Hal ini dikemukakan oleh Ketua Himpunan Ilmuwan Muhammadiyah Prof. Tono Saksono dalam Seminar Evaluasi Awal Waktu Shalat Subuh Menurut Sains dan Fikih di Jakarta, Selasa. Ia mangatakan bahwa waktu masuknya awal Shalat Subuh yang digunakan di Indonesia selama ini terlalu dini. “ Kita terlalu dini 20 hingga 30 menit dari seharusnya. Hasil ini merupakan riset kami dengan alat Sky Quality Meter (SQM), pengukur kecerlangan benda langit,” ungkapnya seperti dilansir oleh Antara.

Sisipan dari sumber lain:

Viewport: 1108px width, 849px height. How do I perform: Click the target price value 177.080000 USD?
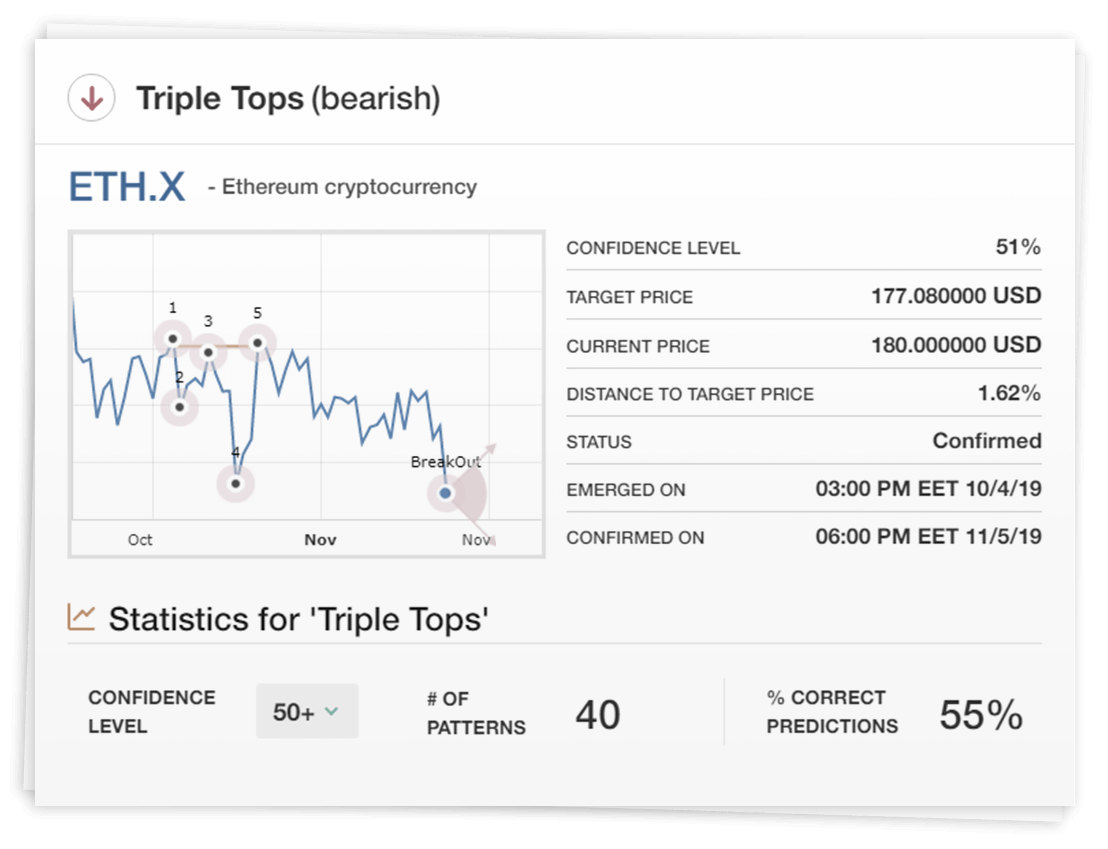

Aelama ini fajar dianggap telah terbit ketika matahari pada posisi sudut depresi 20 derajat di bawah ufuk. Kondisi ini yang setara dengan 80 menit sebelum matahari terbit. Hasil observasi sementara, fajar dimulainya Shalat Subuh bagi umat Islam Indonesia baru terjadi saat sudut depresi matahari pada kisaran 11 hingga 15 derajat di bawah ufuk. “Bila dikonversi dalam domain waktu setara dengan 44 sampai dengan 60 menit sebelum matahari terbit. Tidak ada satupun indikasi yang menunjukkan bahwa sinar fajar sebagai tanda awal subuh telah muncul saat matahari berada pada sudut depresi 20 derajat,” katanya.
Penentuan 20 derajat di bawah ufuk merupakan keputusan ulama Melayu di masa lalu untuk menentukan awal masuknya waktu Shalat Subuh. “Akan tetapi dulu memang belum ada peralatan secanggih sekarang. Ketika itu masih mengandalkan pengamatan dengan mata telanjang,”tambahnya.

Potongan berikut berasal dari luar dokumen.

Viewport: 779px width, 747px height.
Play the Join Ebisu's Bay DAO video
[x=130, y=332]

Hal senada dikatakan oleh Kepala Lembaga Penerbangan dan Antariksa Nasional (Lapan) Prof Dr Thomas Djamaluddin. Menurutnya penggunaan standar 20 derajat di bawah ufuk itu memang sudah waktunya dikoreksi. Jamaluddin mengatakan bahwa perlu pengamatan dari lokasi yang gangguan atmosfernya minimal sehingga tidak akan mendistorsi hasil data. Ketetapan minus 20 derajat tersebut tampaknya diperoleh dari standar yang digunakan di Mesir 19,5 derajat atau dari Saudi 18 derajat di bawah ufuk. Padahal posisi negara-negara tersebut ada di lintang tinggi, dan Indonesia di khatulistiwa.

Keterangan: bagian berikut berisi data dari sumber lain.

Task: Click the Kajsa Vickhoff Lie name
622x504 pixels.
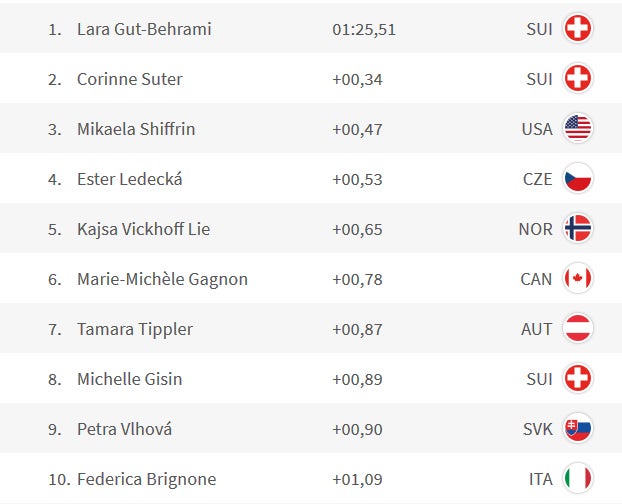Action: click(x=144, y=229)
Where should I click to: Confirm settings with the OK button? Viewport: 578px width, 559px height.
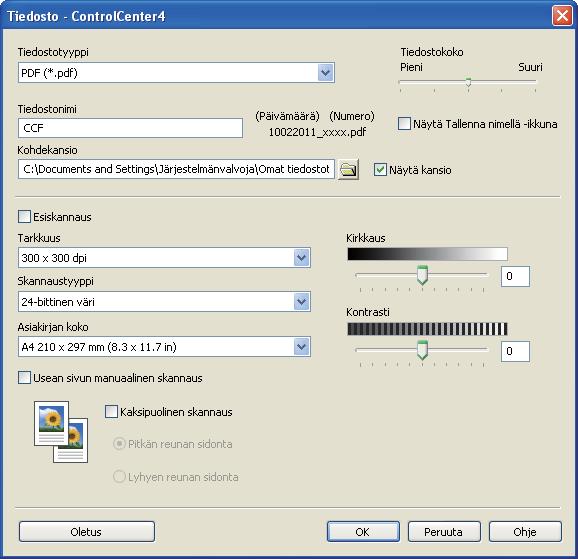pos(363,532)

Menanngapi hal ini Wakil Ketua Lembaga Falakiyah Nahdlatul Ulama (LFNU) Sirril Wafa mengemukakan pula NU siap membuka peluang untuk berubah dan mengusulkan perlunya kerja sama riset terkait astronomi antara NU, Muhammadiyah, MUI, Lapan. Sedangkan Wakil Rektor Uhamka Zamah Sari mengatakan untuk mengoreksi standar yang digunakan selama membutuhkan pengujian lanjutan baik dari segi astronomi maupun pemahaman fikih.